**Set problem**
Copy the items from the line with "Task: Select Shop" up to and including the line with "Action: coord(270,898)", replacing "screenshot" with "screen capture" and keeping everything else the same. Leave the pictures out.

**Material to process**
[start]
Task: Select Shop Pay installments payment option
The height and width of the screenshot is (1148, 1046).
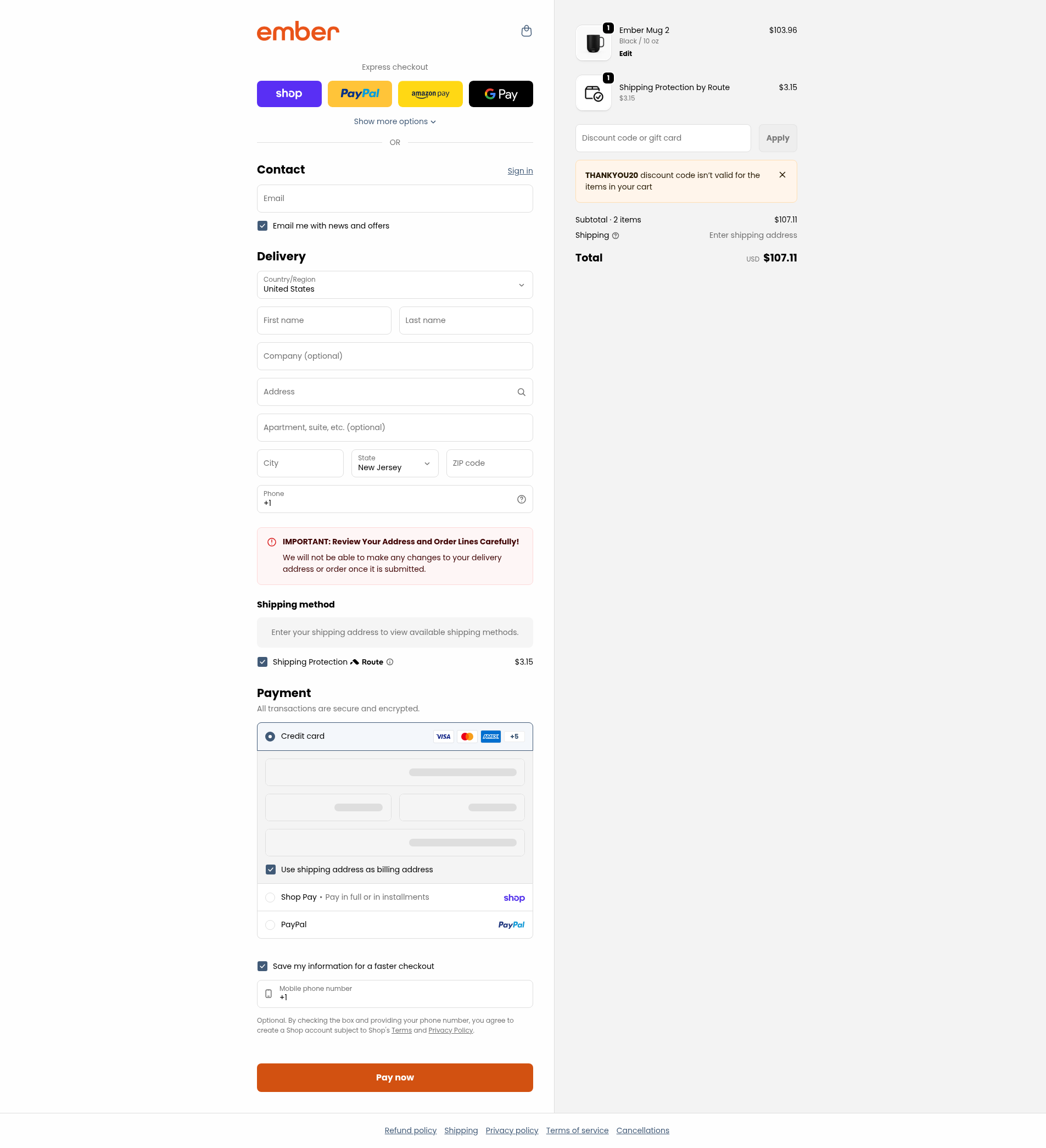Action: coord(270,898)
[end]
[start]
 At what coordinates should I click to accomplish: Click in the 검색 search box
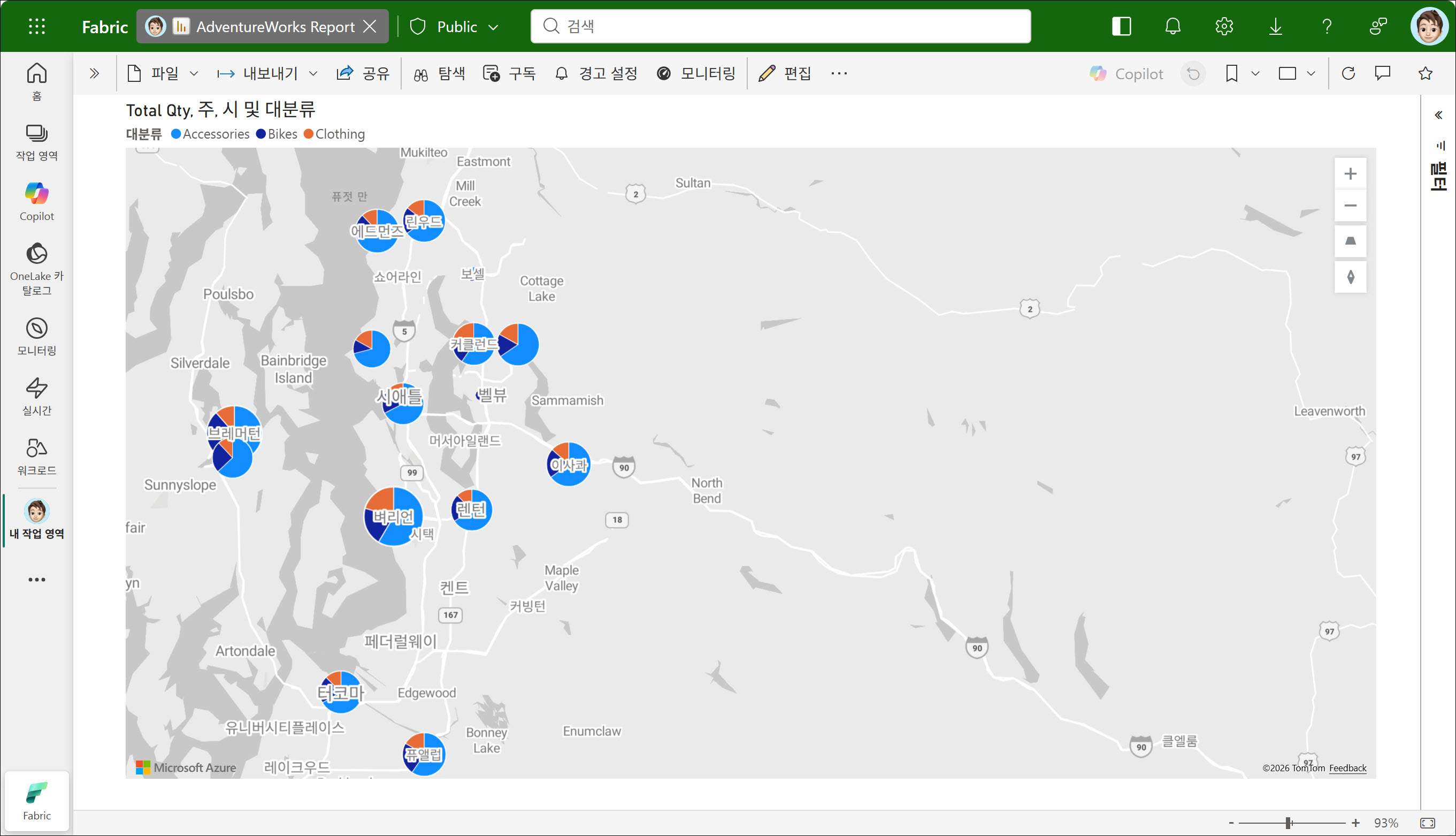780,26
[end]
**Full response**
Task: Select Shop Pay installments payment option
The height and width of the screen capture is (1148, 1046).
Action: coord(270,898)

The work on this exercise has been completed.